Tuesday, November 30, 2010

Frances Kissling on Benedict's Condom Remark: Procreative Ethic as Crux of Problem



Frances Kissling writes today at Religion Dispatches about Benedict's condom remark and the discussion it has prompted, noting--as I did in my posting focusing on Peter Steinfels' interpretation of the controversy at Commonweal--the way in which even liberal Catholics of the center continue to defend a procreative ethic that does not reflect what graced experience about human sexuality has taught many Catholics.

Kissling writes:

It will be seen as churlish in the face of the Pope’s welcome comments to point to the past (and probably to continuing sins) around making condoms available, but it is not unfair. The Pope’s remarks to Seewald—and the reactions of mainstream clergy, even those who are progressive—still centers on what for many is the crux of the problem: a sexual and procreative ethic that is based on long abandoned fallacious understandings of “natural law,” and a fixation on heterosexual marital intercourse for the purpose of procreation as the only legitimate expression of human sexuality.
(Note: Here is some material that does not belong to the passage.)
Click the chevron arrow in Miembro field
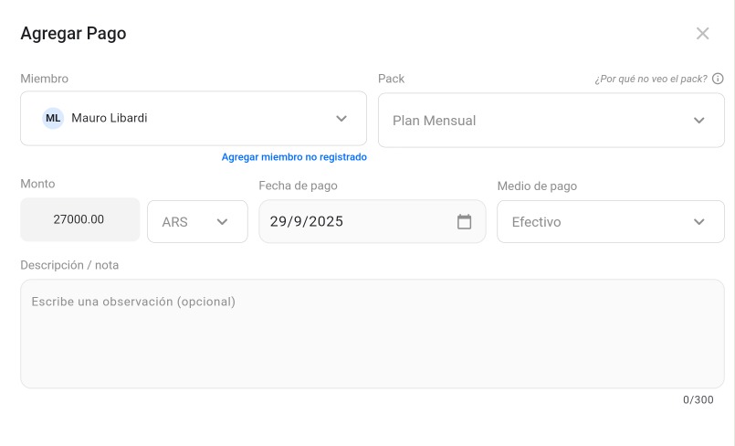Viewport: 735px width, 446px height. pyautogui.click(x=341, y=118)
As she notes, in official Catholic discourse about human sexuality, which is dominated by celibate men who ostensibly have no experience of the issue about which they make pronouncements, there is a fixation on "ordered" and "disordered" sexuality, "rather than . . . on the range of loving, justice-seeking relationships."  Kissling notes that, in their graced experience, Catholics who are not married but engaged in intimate relationships, who have been divorced and are not permitted to remarry, and who are married but using contraception have long since worked out a more adequate--a relational and justice-oriented--approach to these issues than has the magisterium, with its fixation on natural law, biology, and "disordered" acts.

And so she asks what would happen if a really open and free discussion of human sexuality now took place in the Catholic church, following the pope's condom remarks.  I don't think that conversation is going to take place.  If it did, however, it would have to focus on the obvious but never-discussed injustice apparent when married heterosexual Catholics of the intellectual center of the church call for latitude in using contraceptives, while they continue to promote a procreative-centered natural law ethic that reads every action and relationship--and the very nature--of their gay and lesbian brothers and sisters as disordered.